14. And on account of the eternity of this.

As the quality, inhering in all things, of being ruled by the highest
Self, is eternal and definitely fixed by being connected with his
essential nature, it is an unavoidable conclusion that the rule of the
soul and of the divinities over the organs depends on the will of the
highest Self. The text, 'Having sent forth this he entered into it,
having entered into it he became sat and tyat' (Taitt. Up. II, 6), shows
that the entering on the part of the highest Person into all things, so
as to be their ruler, is connected with his essential nature. Similarly
Smriti says, 'Pervading this entire Universe by a portion of mine I do
abide' (Bha. Gi. X, 42).--Here terminates the adhikarana of 'the rule of
Fire and the rest.'




15. They, with the exception of the best, are organs, on account of
being so designated.

Are all principles called pranas to be considered as 'organs'
(indriyani), or is the 'best,' i.e. the chief prana, to be excepted?--
All of them, without exception, are organs; for they all are called
pranas equally, and they all are instruments of the soul.--Not so, the
Sutra replies. The 'best' one is to be excepted, since only the prawas
other than the best are designated as organs. Texts such as 'the organs
are ten and one' (Bha. Gi. XIII, 5) apply the term 'organ' only to the
senses of sight and the rest, and the internal organ.

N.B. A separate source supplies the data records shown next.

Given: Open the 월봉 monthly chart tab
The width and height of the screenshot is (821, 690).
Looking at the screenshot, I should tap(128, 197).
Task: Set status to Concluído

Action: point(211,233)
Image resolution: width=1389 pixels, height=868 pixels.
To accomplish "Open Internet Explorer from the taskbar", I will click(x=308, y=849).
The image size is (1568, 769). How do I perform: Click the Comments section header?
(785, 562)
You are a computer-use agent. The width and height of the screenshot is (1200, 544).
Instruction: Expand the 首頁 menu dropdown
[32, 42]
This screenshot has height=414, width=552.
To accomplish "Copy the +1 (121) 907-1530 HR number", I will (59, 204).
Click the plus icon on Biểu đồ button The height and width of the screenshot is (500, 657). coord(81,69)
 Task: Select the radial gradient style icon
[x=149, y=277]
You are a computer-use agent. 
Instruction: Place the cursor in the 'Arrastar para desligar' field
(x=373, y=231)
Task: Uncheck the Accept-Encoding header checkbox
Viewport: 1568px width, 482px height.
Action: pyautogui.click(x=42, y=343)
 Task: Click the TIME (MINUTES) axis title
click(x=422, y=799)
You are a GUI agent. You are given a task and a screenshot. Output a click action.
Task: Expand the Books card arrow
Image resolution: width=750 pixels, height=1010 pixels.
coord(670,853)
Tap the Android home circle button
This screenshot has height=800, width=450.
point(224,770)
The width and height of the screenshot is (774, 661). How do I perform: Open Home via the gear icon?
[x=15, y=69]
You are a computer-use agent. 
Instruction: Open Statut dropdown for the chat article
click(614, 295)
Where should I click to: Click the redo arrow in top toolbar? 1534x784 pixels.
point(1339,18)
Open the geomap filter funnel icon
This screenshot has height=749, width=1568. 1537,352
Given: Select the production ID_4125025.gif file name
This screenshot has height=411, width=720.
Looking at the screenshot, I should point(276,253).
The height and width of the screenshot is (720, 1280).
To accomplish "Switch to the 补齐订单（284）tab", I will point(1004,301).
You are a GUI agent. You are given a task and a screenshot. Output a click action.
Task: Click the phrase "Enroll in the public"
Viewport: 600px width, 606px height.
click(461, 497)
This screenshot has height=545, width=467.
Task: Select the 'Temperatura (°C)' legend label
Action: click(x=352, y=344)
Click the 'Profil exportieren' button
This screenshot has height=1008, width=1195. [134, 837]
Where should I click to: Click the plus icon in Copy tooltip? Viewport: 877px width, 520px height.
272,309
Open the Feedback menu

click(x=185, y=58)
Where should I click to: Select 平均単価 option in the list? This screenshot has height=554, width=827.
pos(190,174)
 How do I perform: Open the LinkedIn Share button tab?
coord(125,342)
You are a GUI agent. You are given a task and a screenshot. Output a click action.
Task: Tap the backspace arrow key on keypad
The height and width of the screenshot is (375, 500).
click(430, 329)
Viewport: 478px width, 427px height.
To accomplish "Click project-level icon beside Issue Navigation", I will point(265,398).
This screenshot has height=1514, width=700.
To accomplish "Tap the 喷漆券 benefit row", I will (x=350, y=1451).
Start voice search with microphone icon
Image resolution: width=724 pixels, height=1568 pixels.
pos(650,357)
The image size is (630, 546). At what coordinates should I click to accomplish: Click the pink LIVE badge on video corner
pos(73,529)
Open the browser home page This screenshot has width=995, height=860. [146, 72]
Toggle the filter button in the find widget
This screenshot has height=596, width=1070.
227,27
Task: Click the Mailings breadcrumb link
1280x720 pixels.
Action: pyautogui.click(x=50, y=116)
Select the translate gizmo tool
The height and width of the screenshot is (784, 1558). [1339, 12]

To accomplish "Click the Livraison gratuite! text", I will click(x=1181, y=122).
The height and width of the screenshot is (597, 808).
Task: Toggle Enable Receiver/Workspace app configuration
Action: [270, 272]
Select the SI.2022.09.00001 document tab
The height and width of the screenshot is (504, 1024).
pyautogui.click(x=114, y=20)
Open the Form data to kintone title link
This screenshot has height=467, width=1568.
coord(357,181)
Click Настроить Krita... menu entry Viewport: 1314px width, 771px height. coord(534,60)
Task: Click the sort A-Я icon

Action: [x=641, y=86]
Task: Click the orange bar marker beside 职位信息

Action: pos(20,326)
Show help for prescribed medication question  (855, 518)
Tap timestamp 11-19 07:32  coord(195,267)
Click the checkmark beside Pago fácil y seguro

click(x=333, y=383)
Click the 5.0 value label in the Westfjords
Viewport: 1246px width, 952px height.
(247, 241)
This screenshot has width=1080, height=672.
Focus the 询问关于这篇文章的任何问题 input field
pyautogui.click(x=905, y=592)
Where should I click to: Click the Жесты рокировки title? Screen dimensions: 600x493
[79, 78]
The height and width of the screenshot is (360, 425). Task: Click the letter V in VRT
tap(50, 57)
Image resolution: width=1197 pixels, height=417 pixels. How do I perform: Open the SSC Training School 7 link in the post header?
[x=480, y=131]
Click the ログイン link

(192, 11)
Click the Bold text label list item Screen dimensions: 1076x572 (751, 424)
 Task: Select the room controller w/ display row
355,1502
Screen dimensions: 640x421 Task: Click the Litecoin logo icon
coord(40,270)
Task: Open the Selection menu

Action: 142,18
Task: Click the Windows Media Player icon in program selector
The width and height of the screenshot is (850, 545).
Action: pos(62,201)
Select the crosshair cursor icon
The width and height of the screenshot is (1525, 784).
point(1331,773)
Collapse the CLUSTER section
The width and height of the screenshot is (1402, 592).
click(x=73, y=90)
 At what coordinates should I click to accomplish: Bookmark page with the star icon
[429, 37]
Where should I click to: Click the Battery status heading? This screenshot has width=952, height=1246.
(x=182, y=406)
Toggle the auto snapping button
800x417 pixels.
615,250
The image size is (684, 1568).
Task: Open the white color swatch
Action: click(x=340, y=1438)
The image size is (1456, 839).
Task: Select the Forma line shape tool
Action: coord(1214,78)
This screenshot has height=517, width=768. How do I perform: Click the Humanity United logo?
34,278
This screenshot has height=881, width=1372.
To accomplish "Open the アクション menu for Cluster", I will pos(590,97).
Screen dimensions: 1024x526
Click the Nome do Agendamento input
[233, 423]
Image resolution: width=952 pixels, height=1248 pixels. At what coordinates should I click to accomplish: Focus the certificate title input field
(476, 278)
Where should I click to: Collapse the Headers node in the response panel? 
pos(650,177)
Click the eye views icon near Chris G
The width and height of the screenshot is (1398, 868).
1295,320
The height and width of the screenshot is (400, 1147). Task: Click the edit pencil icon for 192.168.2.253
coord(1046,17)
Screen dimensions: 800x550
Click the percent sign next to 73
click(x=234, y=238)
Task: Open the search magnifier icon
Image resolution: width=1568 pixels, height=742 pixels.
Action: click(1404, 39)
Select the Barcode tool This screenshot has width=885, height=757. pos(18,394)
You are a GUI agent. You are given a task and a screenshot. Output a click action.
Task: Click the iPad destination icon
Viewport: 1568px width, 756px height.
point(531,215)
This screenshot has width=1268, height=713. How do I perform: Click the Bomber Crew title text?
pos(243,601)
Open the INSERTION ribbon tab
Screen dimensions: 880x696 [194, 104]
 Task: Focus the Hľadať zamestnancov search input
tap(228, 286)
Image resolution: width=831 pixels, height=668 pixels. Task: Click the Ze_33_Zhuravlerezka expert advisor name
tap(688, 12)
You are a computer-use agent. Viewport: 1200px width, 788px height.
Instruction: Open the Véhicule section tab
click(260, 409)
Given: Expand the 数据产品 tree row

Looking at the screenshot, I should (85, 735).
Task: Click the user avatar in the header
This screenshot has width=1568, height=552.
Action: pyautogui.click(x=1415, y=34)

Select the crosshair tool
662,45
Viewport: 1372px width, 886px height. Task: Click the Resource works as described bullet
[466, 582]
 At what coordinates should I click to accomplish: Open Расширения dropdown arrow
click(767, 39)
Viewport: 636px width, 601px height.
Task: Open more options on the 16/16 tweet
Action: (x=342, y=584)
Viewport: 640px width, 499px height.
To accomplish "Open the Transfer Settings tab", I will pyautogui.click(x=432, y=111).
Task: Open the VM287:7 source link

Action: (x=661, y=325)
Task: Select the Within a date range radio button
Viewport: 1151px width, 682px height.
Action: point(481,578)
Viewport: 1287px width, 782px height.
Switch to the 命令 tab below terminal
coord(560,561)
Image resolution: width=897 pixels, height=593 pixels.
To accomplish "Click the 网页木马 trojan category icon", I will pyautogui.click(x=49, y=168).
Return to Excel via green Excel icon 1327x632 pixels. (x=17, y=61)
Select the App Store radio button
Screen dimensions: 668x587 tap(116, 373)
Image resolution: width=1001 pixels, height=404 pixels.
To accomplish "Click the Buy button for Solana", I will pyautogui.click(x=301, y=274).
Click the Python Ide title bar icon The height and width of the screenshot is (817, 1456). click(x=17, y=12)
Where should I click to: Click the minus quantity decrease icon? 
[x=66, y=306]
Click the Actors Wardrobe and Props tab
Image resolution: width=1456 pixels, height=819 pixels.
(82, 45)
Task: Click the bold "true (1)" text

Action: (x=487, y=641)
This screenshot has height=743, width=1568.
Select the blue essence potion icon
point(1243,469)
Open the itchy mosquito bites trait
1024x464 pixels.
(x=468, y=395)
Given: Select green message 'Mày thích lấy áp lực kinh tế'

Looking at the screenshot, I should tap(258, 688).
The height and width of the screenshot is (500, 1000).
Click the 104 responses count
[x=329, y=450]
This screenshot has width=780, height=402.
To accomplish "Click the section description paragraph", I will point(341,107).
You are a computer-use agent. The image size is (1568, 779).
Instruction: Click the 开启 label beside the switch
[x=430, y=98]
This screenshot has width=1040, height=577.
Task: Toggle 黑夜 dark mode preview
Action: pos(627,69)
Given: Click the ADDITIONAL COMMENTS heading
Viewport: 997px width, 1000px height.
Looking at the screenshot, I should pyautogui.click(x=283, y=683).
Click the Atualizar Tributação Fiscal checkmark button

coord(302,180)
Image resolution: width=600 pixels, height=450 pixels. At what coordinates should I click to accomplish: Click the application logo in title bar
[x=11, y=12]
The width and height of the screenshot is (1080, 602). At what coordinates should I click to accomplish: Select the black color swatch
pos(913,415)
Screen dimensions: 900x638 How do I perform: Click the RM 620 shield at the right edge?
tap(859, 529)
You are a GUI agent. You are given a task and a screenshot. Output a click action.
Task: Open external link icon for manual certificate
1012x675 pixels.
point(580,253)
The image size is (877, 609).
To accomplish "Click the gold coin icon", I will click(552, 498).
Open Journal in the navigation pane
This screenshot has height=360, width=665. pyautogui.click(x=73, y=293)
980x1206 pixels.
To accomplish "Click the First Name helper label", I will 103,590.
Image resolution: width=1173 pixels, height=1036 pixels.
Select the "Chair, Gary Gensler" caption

16. On account of scriptural statement of difference, and on account of
difference of characteristics.

Texts such as 'from him is born prana, and the internal organ, and all
organs' (Mu. Up. II, 1, 3) mention the vital breath separately from the
organs, and this shows that the breath is not one of the organs. The
passage indeed mentions the internal organ (manas) also as something
separate; but in other passages the manas is formally included in the
organs, 'the (five) organs with mind as the sixth' (Bha. Gi. XV, 7).
That the vital breath differs in nature from the organ of sight and the
rest, is a matter of observation. For in the state of deep sleep the
function of breath is seen to continue, while those of the eye, and so
on, are not perceived. The work of the organs, inclusive of the manas,
is to act as instruments of cognition and action, while the work of
breath is to maintain the body and the organs. It is for the reason that
the subsistence of the organs depends on breath, that the organs
themselves are called pranas. Thus Scripture says, 'they all became the
form of that (breath), and therefore they are called after him pranas'
(Bri. Up. I, 5, 21). 'They became its form' means--they became its body,
their activity depended on it.--Here terminates the adhikarana of 'the
_organs_.'




17. But the making of names and forms (belongs) to him who renders
tripartite, on account of scriptural teaching.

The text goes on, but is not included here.